Stream from a primary model and fall back to a secondary if it fails:

async def stream_with_fallback(messages, primary="gpt-5", fallback="claude-sonnet-4-20250514"):
    try:
        async for chunk in stream_openai(primary, messages):
            yield chunk
    except Exception as e:
        print(f"Primary model failed: {e}, falling back")
        yield f"data: {json.dumps({'fallback': True})}\n\n"
        async for chunk in stream_anthropic(fallback, messages):
            yield chunk

Streaming with Caching

Cache complete responses for identical queries, but still stream them to the client:

import hashlib, redis

r = redis.Redis()

async def cached_stream(messages, model):
    cache_key = hashlib.sha256(
        f"{model}:{json.dumps(messages)}".encode()
    ).hexdigest()
    
    # Check cache first
    cached = r.get(f"stream:{cache_key}")
    if cached:
        # Simulate streaming from cache
        full_response = json.loads(cached)
        for i in range(0, len(full_response), 10):
            yield format_sse(full_response[i:i+10])
            await asyncio.sleep(0.01)  # Realistic feel
        yield "data: [DONE]\n\n"
        return
    
    # Stream from API and cache
    full_content = ""
    async for chunk in stream_from_api(model, messages):
        full_content += extract_content(chunk)
        yield chunk
    
    r.setex(f"stream:{cache_key}", 3600, json.dumps(full_content))

Common Pitfalls

PitfallSolution
Proxy buffering breaking streaming Set X-Accel-Buffering: no and disable proxy buffering
Not handling partial JSON in SSE events Buffer incomplete lines and parse on newline
Memory leak from abandoned connections Check is_disconnected() and set timeouts
Markdown flickering during streaming Debounce rendering or use incremental parsers
Exposing API keys in frontend Always proxy through backend
Not tracking token usage from streams Capture usage from the final stream event
CORS issues with SSE Configure CORS headers on your proxy

Conclusion

Streaming is no longer optional for AI applications — it's the baseline expectation.
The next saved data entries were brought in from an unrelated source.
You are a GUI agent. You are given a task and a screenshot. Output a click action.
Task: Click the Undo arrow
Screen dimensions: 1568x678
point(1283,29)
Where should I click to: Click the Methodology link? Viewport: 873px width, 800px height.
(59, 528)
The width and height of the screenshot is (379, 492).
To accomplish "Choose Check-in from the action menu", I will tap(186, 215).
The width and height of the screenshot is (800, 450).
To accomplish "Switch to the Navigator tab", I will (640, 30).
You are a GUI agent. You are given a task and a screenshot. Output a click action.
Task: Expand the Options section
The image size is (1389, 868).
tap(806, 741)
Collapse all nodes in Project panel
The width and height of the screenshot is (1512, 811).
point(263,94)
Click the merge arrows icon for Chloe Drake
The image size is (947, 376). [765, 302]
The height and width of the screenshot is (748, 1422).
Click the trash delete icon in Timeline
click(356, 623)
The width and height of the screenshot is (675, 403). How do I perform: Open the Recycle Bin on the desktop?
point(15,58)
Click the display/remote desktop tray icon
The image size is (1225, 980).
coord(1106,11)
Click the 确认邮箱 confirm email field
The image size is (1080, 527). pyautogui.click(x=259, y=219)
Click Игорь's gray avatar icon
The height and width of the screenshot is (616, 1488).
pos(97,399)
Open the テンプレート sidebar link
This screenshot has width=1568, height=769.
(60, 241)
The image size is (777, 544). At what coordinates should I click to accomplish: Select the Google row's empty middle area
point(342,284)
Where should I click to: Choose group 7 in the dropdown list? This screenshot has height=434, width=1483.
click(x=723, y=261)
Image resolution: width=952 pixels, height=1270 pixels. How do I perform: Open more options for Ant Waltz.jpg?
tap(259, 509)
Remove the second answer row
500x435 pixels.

The good news is that all major LLM providers use the same SSE protocol, so your core streaming infrastructure works across them. The real engineering work is in the details: proper error recovery, UX polish, proxy configuration, and cost tracking.

Start with the basic patterns in this guide, then layer on the advanced patterns as your application scales. The most important thing is to never expose API keys to the frontend and always handle mid-stream failures gracefully. Your users will thank you for it.